TASK STATEMENT. Your task is to copy the listing exactly. Drop any pictures from the copy.
▶
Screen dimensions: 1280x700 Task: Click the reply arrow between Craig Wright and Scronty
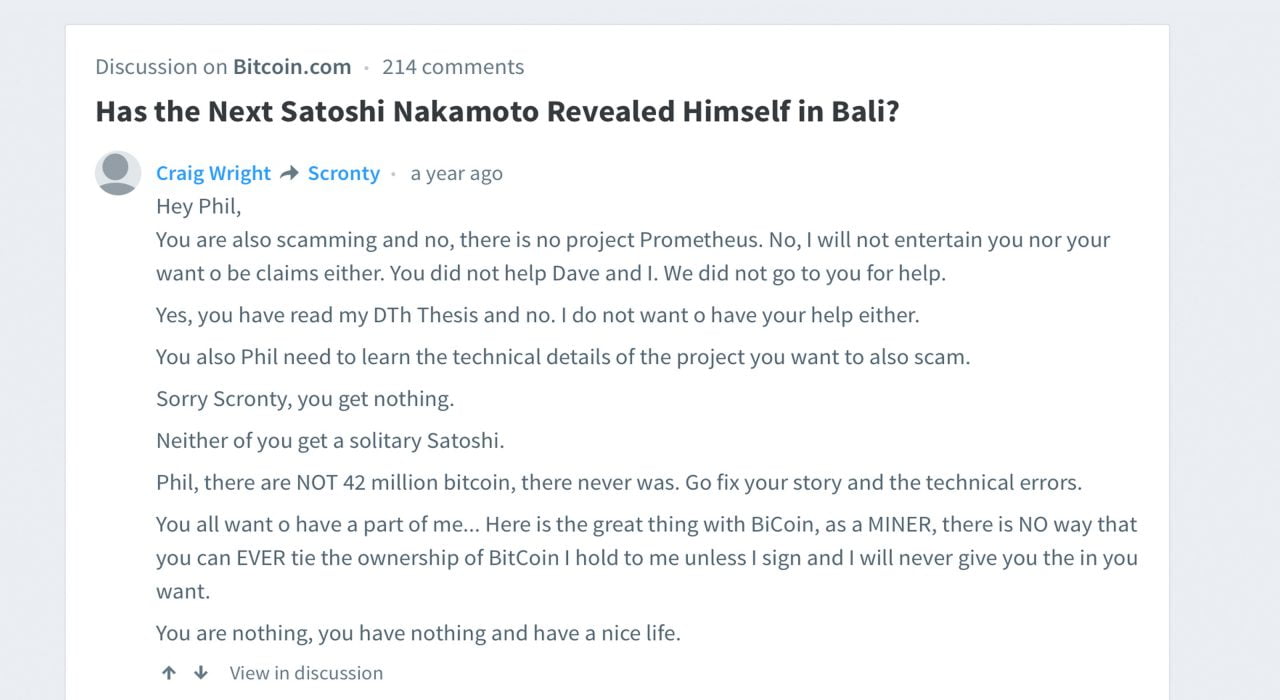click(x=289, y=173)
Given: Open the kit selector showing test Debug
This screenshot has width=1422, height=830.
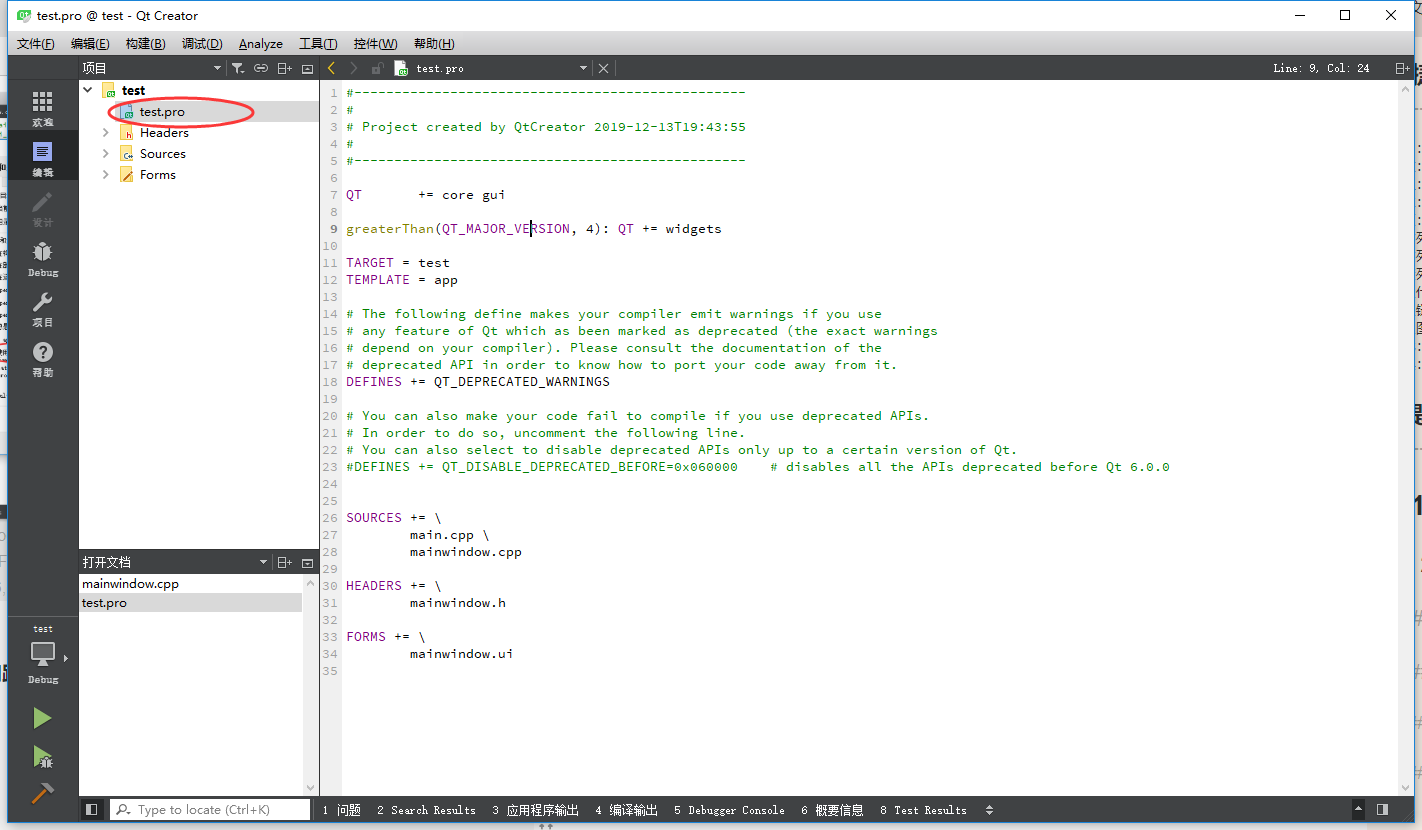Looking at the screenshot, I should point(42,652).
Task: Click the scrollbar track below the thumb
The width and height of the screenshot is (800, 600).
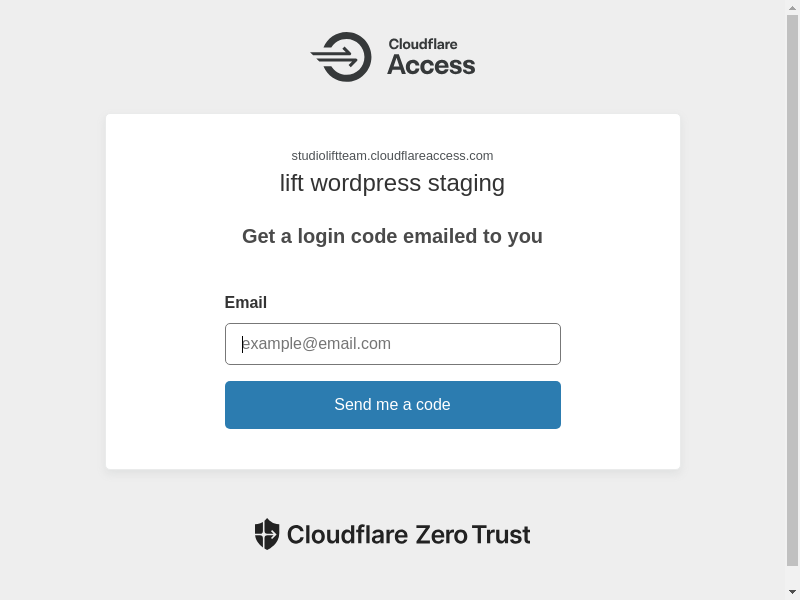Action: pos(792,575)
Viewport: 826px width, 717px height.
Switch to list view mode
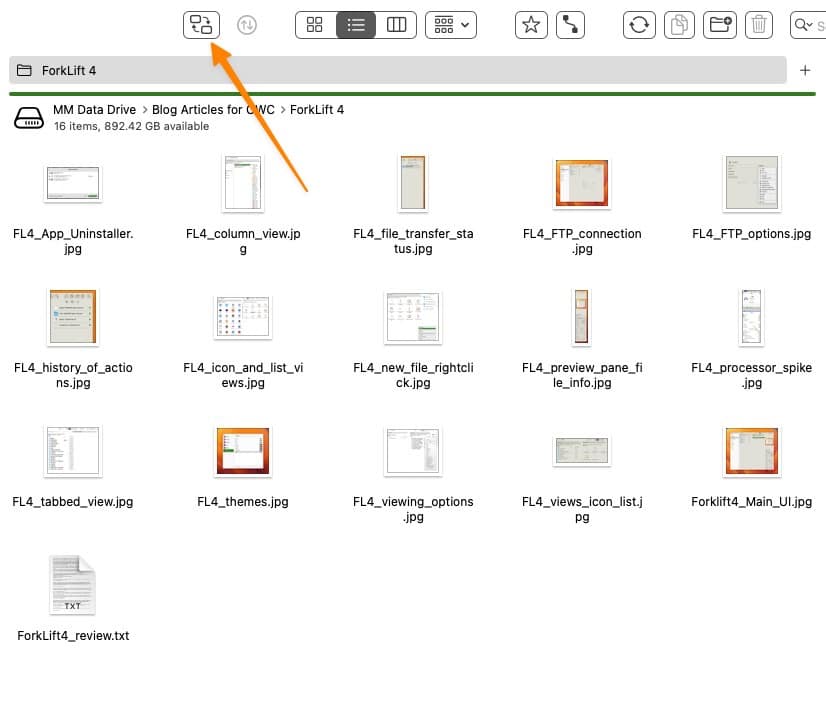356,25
◀
EXERCISE OUTPUT.
Screen dimensions: 1280x700 Task: Click the reply arrow between Craig Wright and Scronty
click(x=289, y=173)
Given: Open the kit selector showing test Debug
This screenshot has width=1422, height=830.
Looking at the screenshot, I should point(42,652).
Task: Click the scrollbar track below the thumb
The width and height of the screenshot is (800, 600).
Action: pos(792,575)
Viewport: 826px width, 717px height.
Switch to list view mode
356,25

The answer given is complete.